Le Baccanti di Euripide è una delle tragedie più difficili da restituire alla contemporaneità per il portato complesso di discorsi sottesi che intraprende mentre racconta una storia che solo all'apparenza costituisce un monito al rispetto delle divinità.
A ben vedere infatti Euripide, nel mostrare la spietatezza di Dioniso, la cui furia contro chi ha messo in discussione le sue origini divine non si ferma nemmeno davanti donne e bambini, compie una critica feroce alla divinità e a tutto il sistema religioso.
La tragedia presenza novità anche dal punto di vista formale annoverando la presenza della divinità (sotto spoglie umane) sin dal suo incipit, costituendo un testo che offre diversi spunti esegetici e di messinscena.
Daniele Salvo, che oltre a firmare regia e la riduzione del testo interpreta anche Dioniso, ne trae Dionysus il dio nato due volte facendone una lettura poco interessata alle questioni esegetiche e metateatrali vedendone più un'occasione per allestire una macchina scenica grandguignolesca, al servizio della verve attoriale sua e degli altri e altre interpreti.
Salvo approccia il testo da un punto di vista emozionale, cercando di contrapporre l'emotività irrazionale dell'eccitazione dei sensi dati dalla furia dionisiaca, cui riduce il testo di Euripide, alla nostra contemporaneità anestetizzata e priva di emotività, come dichiara nelle note di regia.

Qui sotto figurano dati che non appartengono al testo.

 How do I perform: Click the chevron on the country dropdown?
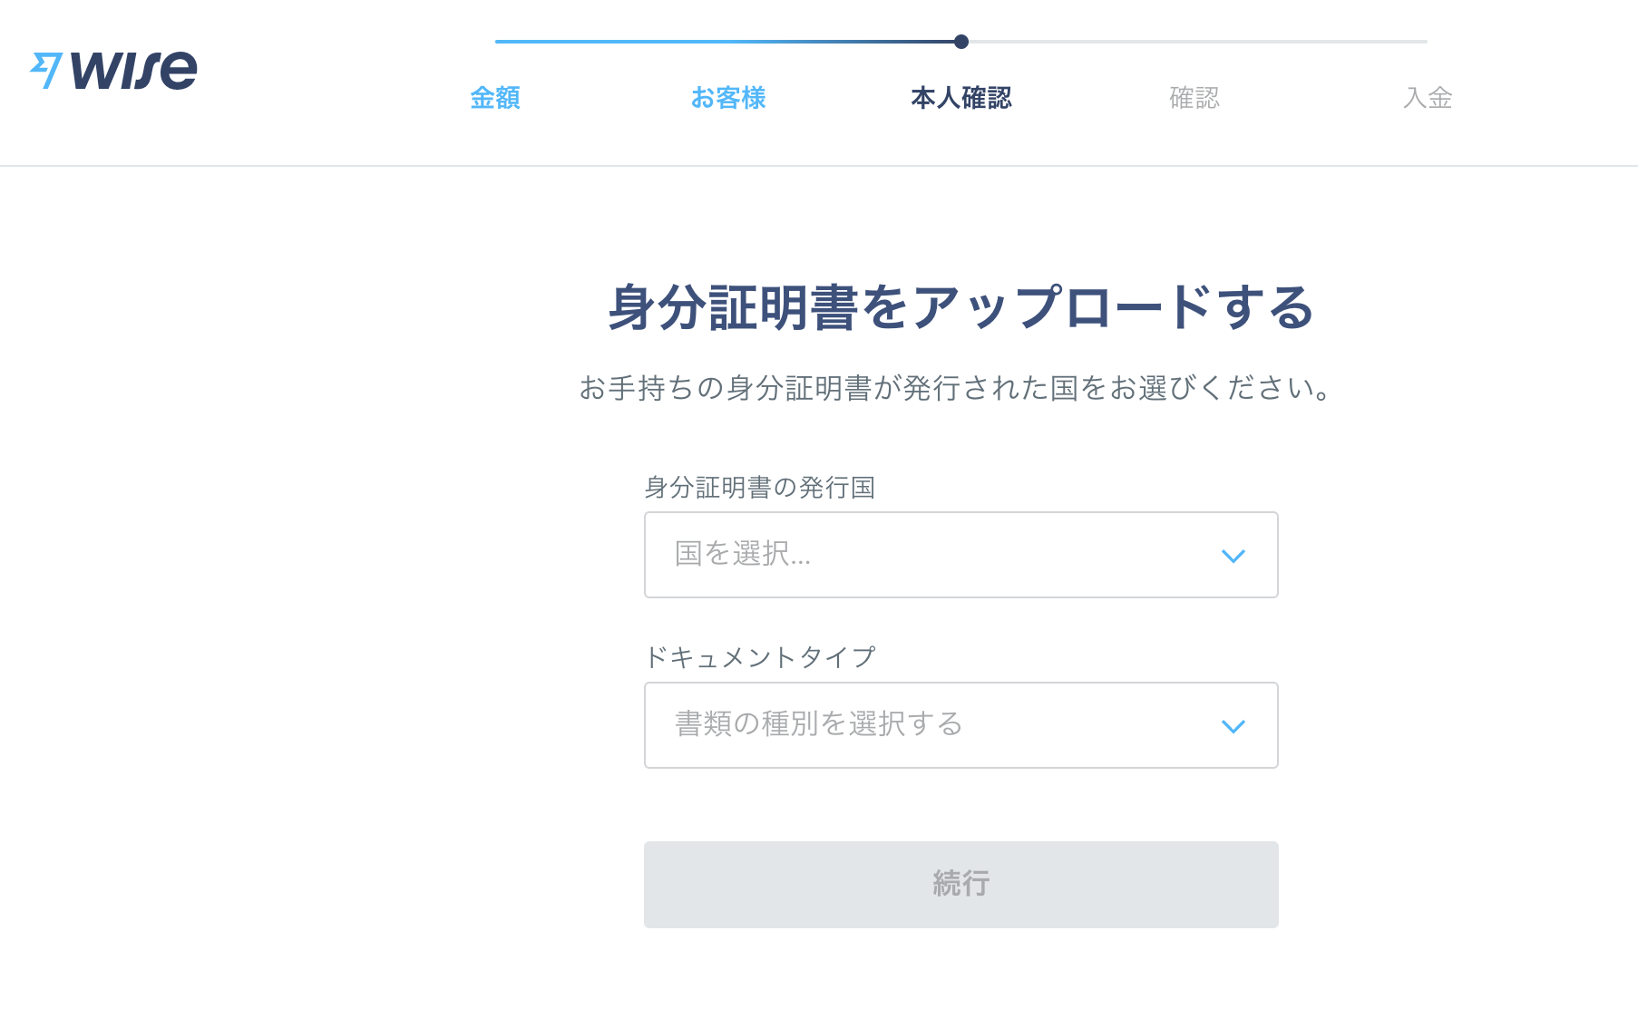pos(1233,556)
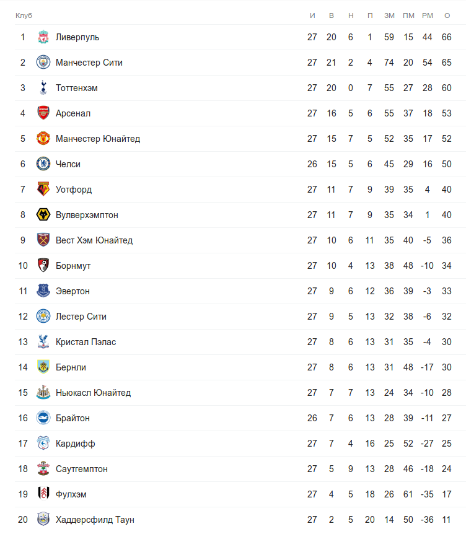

Il risultato, con tutto il rispetto per lo sforzo produttivo, per la cura dell'allestimento scenico e dei costumi e per la presenza sulla scena di Emanuela Kustermann, non convince sotto diversi punti di vista.
La furia irrazionale e numinosa di Dioniso e delle Baccanti viene portata sulla scena non per presentare al pubblico una problematicità com'è tipico della tragedia Attica, o per raccontare una storia altra e incuriosire chi guarda mentre constata differenze e similitudini con la propria cultura, il delirio bacchico è al servizio di una una messinscena spettacolare e autoreferenziale, nella quale le emozioni non sono vissute dai personaggi ma mostrate.

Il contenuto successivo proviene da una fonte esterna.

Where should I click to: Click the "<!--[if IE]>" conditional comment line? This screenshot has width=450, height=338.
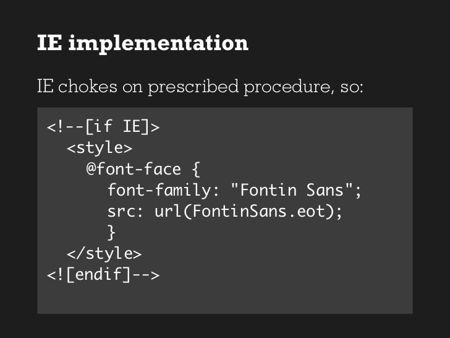(103, 128)
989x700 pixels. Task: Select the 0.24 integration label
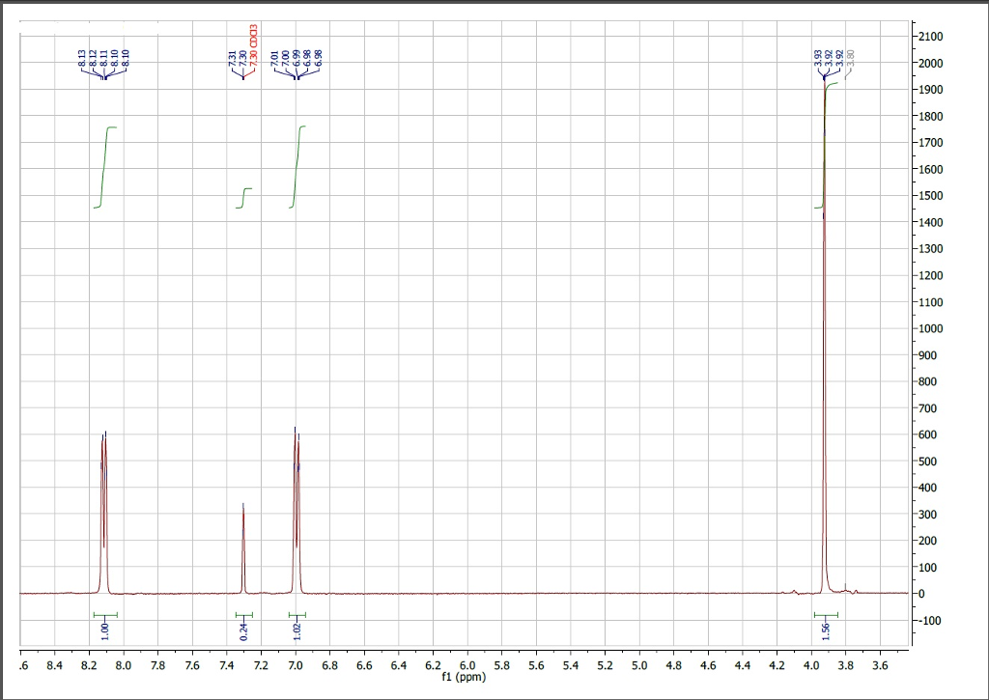pos(243,630)
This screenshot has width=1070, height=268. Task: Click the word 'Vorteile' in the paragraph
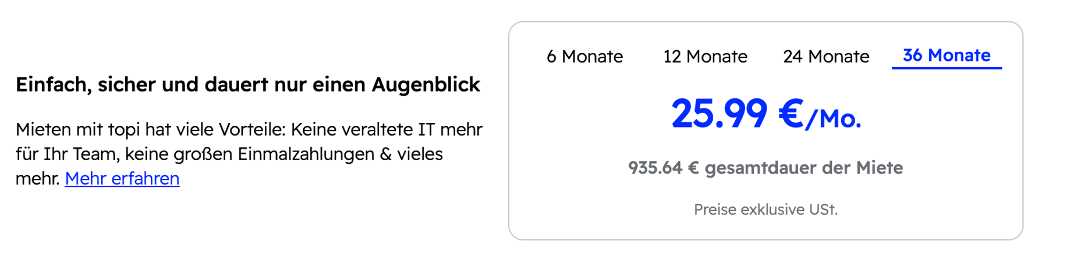click(252, 130)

La recitazione è imbastita su un registro eccessivo, a tratti urlato, che non conosce variazioni o evoluzioni dei personaggi, se non psicologiche, almeno emotive, tradendo un piacere smaccato per lo stare in scena non tanto al servizio del personaggio ma della recitazione stessa.
Unica eccezione Manuela Kustermann che riesce senza enfasi, senza strillare, con una forza immensa, a restituire tutto lo sgomento di quando Agave realizza di avere decapitato suo figlio Penteo nella furia dionisiaca.
Salvo sembra preoccuparsi più della gestione coreografica degli e delle interpreti (come le continue cadute a terra di praticamente tutti i personaggi) che delle emozioni che dovrebbero portare a quei movimenti.
La macchina scenica, semplice ed elegante anche nell'uso delle videoproiezioni (che ci pare contraddicano però l'intento dichiarato nel programma di sala di non voler impiegare elementi spettacolari esibiti) si sbilancia troppo verso un naturalismo scenico (il sangue di cui è lorda Agave) e indulge anche in una nudità (le baccanti a seno nudo) poco dionisiaca e più vicina a certo immaginario erotico maschile, e maschilista, contemporaneo, specialmente negli accenni orgiastici che si riducono a un autoerotismo esibito e a una allusione al sesso fra donne pensato e presentato a uso e consumo del pubblico maschile.
Dionysus rimane uno spettacolo squisitamente legato alla nostra contemporaneità così poco interessata alla Storia e tutta incentrata in un sincretismo appiattito su un eterno presente nel quale la tragedia Attica viene affrontata disinvoltamente con un immaginario collettivo impoverito come quello occidentale del terzo millennio.